Phenotypes in siblings with homozygous mutations of TRAPPC9 and/or MCPH1 support a bifunctional model of MCPH1

BACKGROUND: Autosomal recessive intellectual disability (ARID) is vastly heterogeneous. Truncating mutations of TRAPPC9 were reported in 8 ARID families. Autosomal recessive primary microcephaly (MCPH) represents another subgroup of ARID, itself very heterogeneous, where the size of the brain is very small since birth. MCPH1 plays a role at the centrosome via a BRCT1 domain, and in DNA Damage Repair (DDR) via BRCT2 and BRCT3, and it is not clear which of these two mechanisms causes MCPH in man. METHODS: We studied the phenotype and sequenced the exome in two siblings with MCPH and their unaffected sister. RESULTS: Homozygous mutations of TRAPPC9 (p.Leu178Pro) and of MCPH1 (p.Arg741X) were found in both affected siblings.

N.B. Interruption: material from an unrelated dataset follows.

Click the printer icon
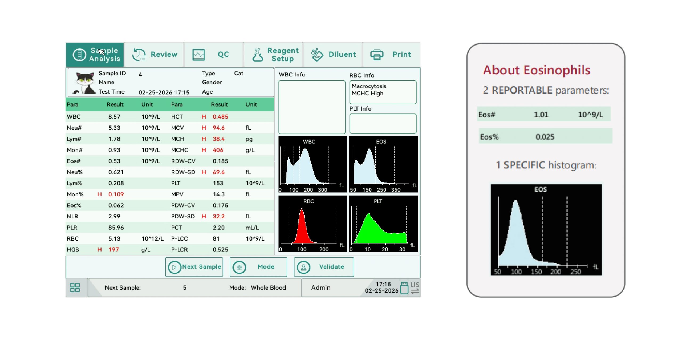[377, 55]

Brain MRI showed anomalies previously associated with TRAPPC9 defects, supporting the implication of TRAPPC9 in the phenotype. Importantly, the asymptomatic sister with normal head size was homozygous for the MCPH1 truncating mutation and heterozygous for the TRAPPC9 mutation. CONCLUSION: The affected siblings represent the first ARID cases with a TRAPPC9 missense mutation and with microcephaly of prenatal onset of. Furthermore, their unaffected sister represents strong evidence that the lack of MCPH1 BRCT3 domain does not cause MCPH in man, supporting a bifunctional model of MCPH1 where the centrosomal function is involved in brain volumic development and not the DDR function.